What I see is that, if this assumption is correct, the Interconnect must itself perform another, non-standard lookup in order to read that proprietary forwarding information and switch the frame to the destination node... which I assume will somehow know which port to place it into.
I see one "Ethernet destination MAC address" lookup, and two "proprietary forwarding information header" lookups.
Where am I wrong? I surely must be missing something.
What I don't see then is convergence time information. I understand that for the edge node to attach the proper "tag", it must have visibility of the topology relevant to its connected nodes. Therefore, every topology change (like a VM move) must trigger a FIB update to edge nodes from the QF Directors.
With potentially hundreds of edge nodes... What procedure is used to guarantee timely convergence times for the distribution of this info? What is the target convergence times advertised by JNPR?
As usual, congrats on the post Ivan.
Not that distributed, Ivan, as only first-tier protocols (LACP and such) are distributed. Forwarding information base building is delegated to a single control plane, with no visibility into how this information is propagated, what split-horizon mechanisms are implemented, how its coherence is protected... It's basically a huge black-box with regards to Control Plane.
Plus, it relies upon the stability of a separate out-of-band control network, with its own overlapping control plane...

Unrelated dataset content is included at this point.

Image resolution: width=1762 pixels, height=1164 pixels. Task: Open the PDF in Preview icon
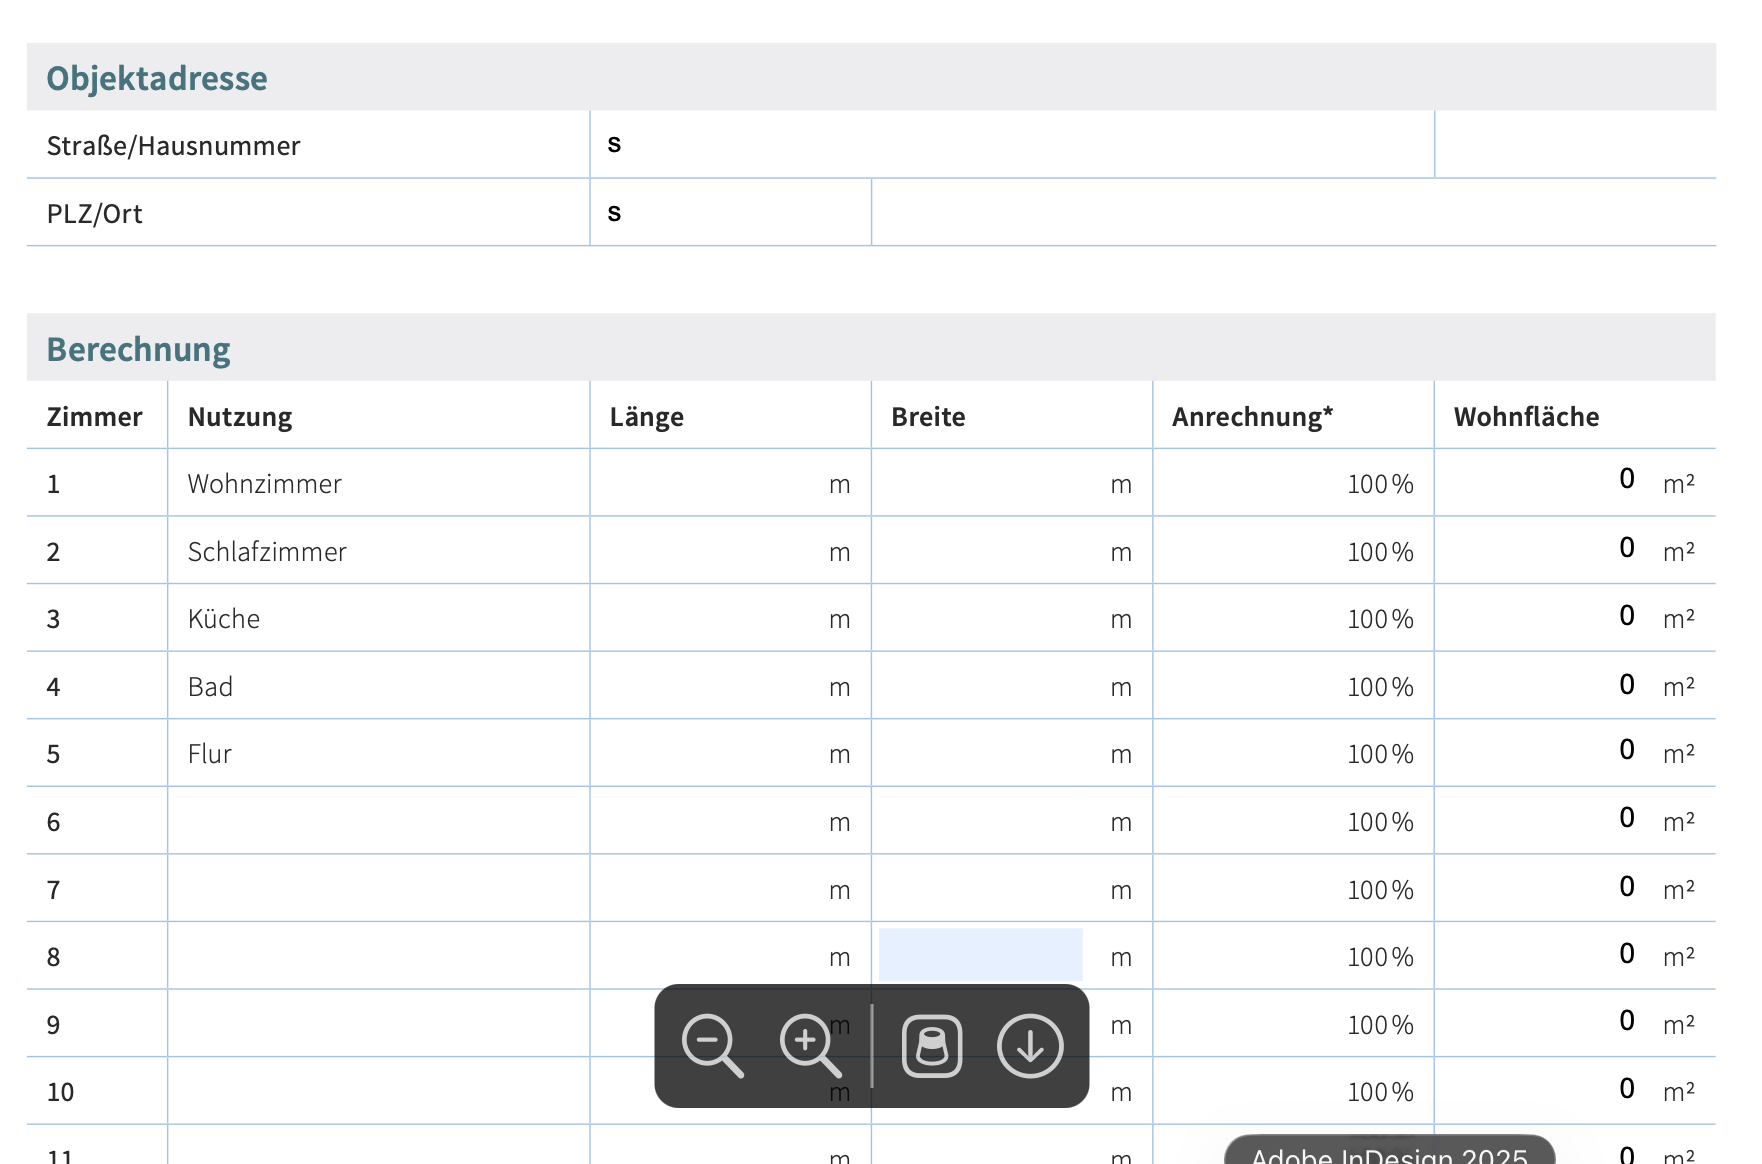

Talk about stone age, Chris... ;)
One comment on "totally proprietary." To be clear - and I don't want to put words into your mouth - you are referring to the internals of the system that actually create the fabric. Just like a chassis switch system, the internal components are proprietary, while all external facing ports are Ethernet and/or fiber channel. More here: http://j.mp/ov18e2
Our view is that creating a protocol based fabric can get you slightly better efficiency and any to any connectivity than legacy kit, but switch fabrics will deliver much better efficiency, predictability, performance, security, and manageability. We expect those benefits to outweigh the complexity protocol based fabrics will foist on customers. While some have suggested the only way to deploy a QFabric is in a greenfield DC, that would be insane on our part. Early customers are deploying in a corner of the datacenter and expanding from there. I also expect the economics to get more interesting over time.
Cheers,
Abner (Juniper Networks)
However, seems like everyone is moving in the same direction, including Cisco's FEX products and OpenFlow (where although the controller-to-switch communication is standard, the real troubleshooting will have to be done in the guts of the controller, which will be proprietary).
Already looking forward to the NFD2 discussions 8-)
Ivan